Tasks and exercises |
a – Read the movie guide and decide whether each statement agrees with it: (i) Lee Unkrich directed the film; (ii) a character is crushed by a large bell in a scene played for humor; (iii) Pepita is a small spirit guide animal. For each, answer yes or no and quote the words from the movie guide that settle it.
b – Carry on the movie guide from the point where it stops, keeping its style.

Director: Lee Unkrich
Writers: Adrian Molina & Matthew Aldrich
Starring: Anthony Gonzalez, Gael García Bernal, Benjamin Bratt, Alanna Ubach, Renée Victor, Ana Ofelia Murguía, Edward James Olmos
Genre: Musical, Fantasy
Didn’t see THAT coming…
Violence/Scary Images: For those who aren’t familiar with Day of the Dead traditions (skeletons, makeup to look like skeletons, beheaded/limbless skeletons, etc.), there’s potentially frightening imagery throughout the movie. Some violent moments played for humor, like scenes in which a character is crushed by a large bell. Skeletons come apart frequently. A character falls from a great height. Another is shown succumbing to poison. Characters are chased/pursued; some tension/peril as a result. Sad moment when a Land of the Dead figure dissolves into dust. Later, another popular character appears to fade, which could upset kids. Tear-jerking climactic sequence. Pepita, a large spirit guide animal, is like a huge flying griffin/panther, and she can be intimidating (growling, pouncing, etc.). Arguing.

Data records |
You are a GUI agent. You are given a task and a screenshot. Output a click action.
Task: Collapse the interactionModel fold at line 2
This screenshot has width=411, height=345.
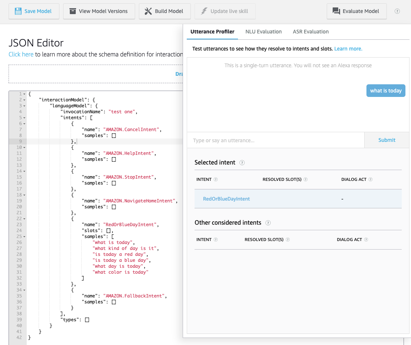coord(24,100)
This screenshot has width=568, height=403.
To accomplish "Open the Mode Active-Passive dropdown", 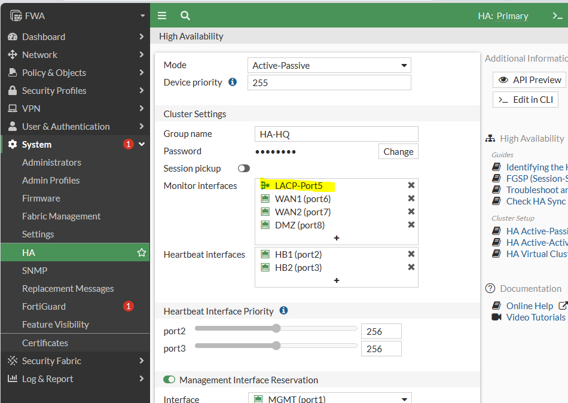I will coord(329,66).
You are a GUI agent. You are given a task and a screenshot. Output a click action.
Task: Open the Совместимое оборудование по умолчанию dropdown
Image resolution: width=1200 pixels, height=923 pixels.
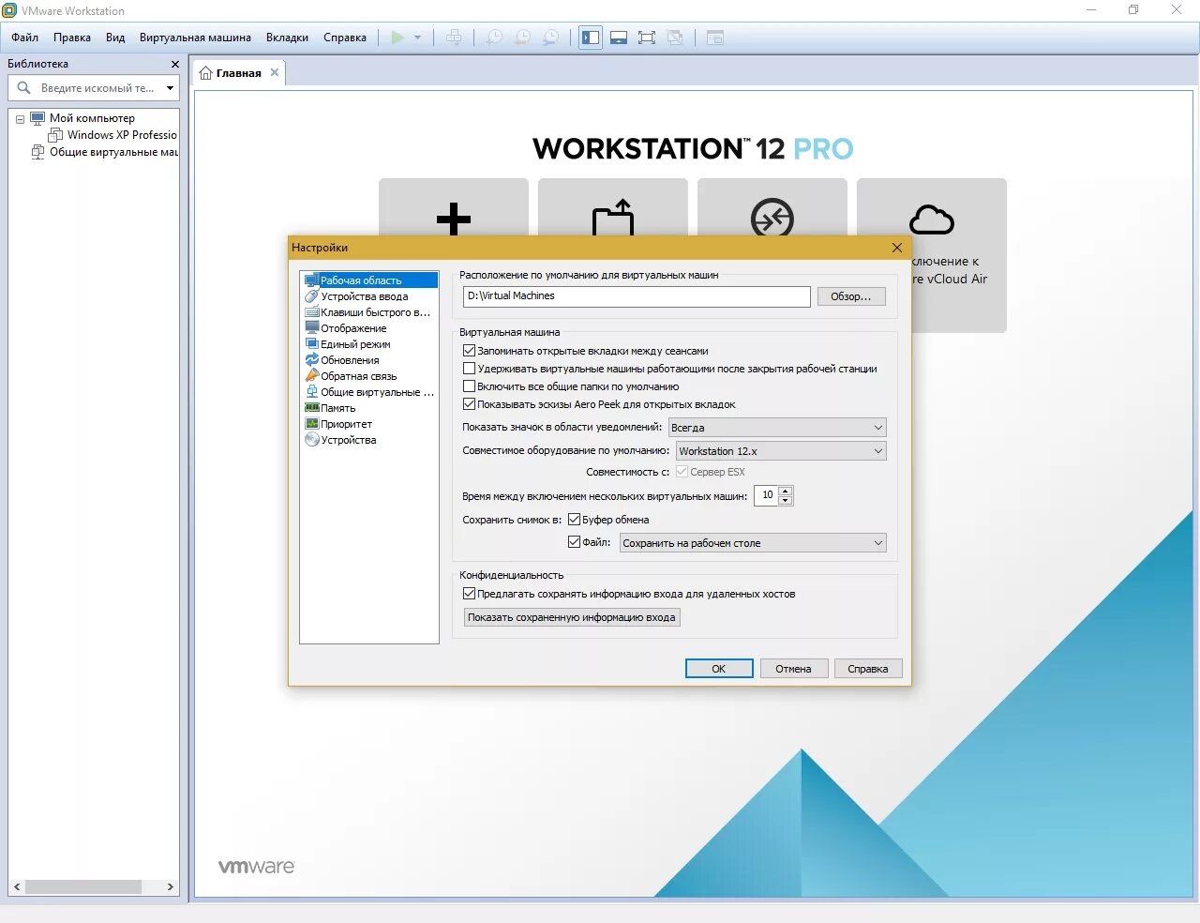click(x=780, y=450)
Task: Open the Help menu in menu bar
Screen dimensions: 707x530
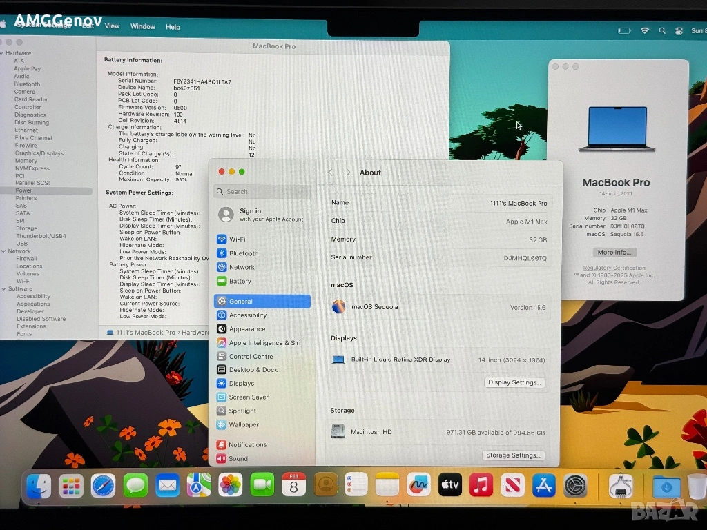Action: click(173, 27)
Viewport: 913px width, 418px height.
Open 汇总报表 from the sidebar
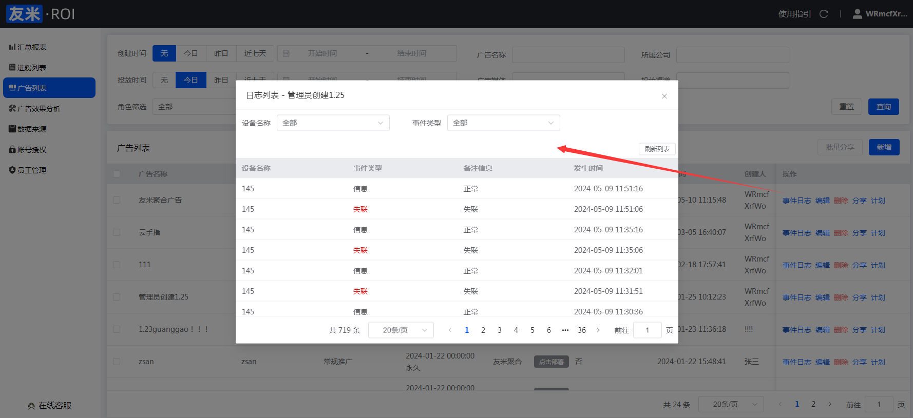click(x=28, y=47)
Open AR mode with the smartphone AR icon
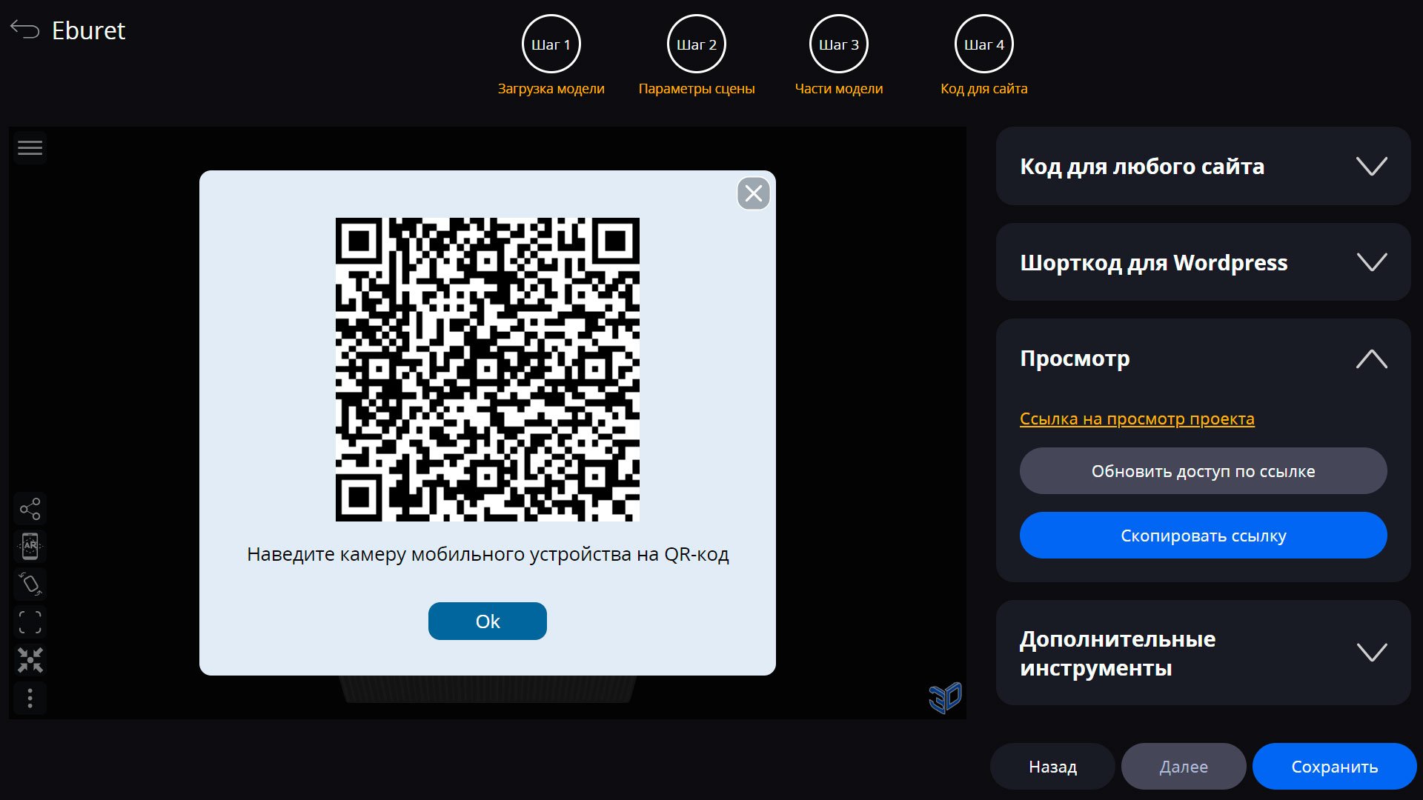 tap(30, 546)
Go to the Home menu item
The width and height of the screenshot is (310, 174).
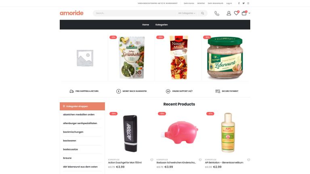pos(145,25)
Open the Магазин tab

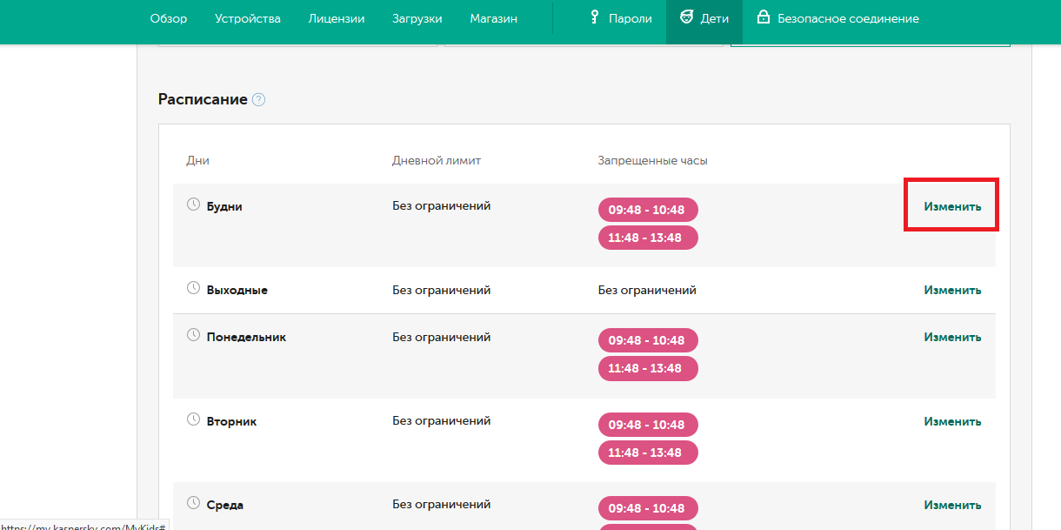click(494, 18)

Answer list |
a –
(i) Yes: "Director: Lee Unkrich"
(ii) Yes: "Some violent moments played for humor, like scenes in which a character is crushed by a large bell."
(iii) No: "Pepita, a large spirit guide animal"

b –
Language/Crude Humor: None
Sexual Content: Kissing/romance in a movie-within-the-movie. A “nude” skeleton poses for an artist (played for humor).
Drug/Alcohol Use: Adult characters drink in a couple of scenes: a shot in one scene and drinks at a party.
Spiritual Content: Non-biblical depictions of the afterlife.
Other Negative Themes: Major theme of going against family to pursue personal dreams early on.
Positive Content: Many positive messages: Remember that your family loves and wants the best of and for you. Love and accept who you are, and try to persevere and follow your dreams. Running away doesn’t solve anything. Teamwork and asking for help are important. Gifts and talents shouldn’t be ignored or suppressed; you shouldn’t have to choose between your family and doing what you love. Unconditional love is powerful. It’s never too late to forgive someone. Be grateful for what you have.
Miguel is talented, gifted, and enthusiastic. He makes some impulsive, risky, iffy decisions (from stealing de la Cruz’s guitar to running away from those who want to help him), but he ultimately recognizes the value of his family. Mama Imelda and Abuelita are very strict but also loving and affectionate; it takes time, but they eventually listen to what Miguel is trying to tell them. Hector is a trickster, but he ultimately wants to redeem himself in his family’s eyes.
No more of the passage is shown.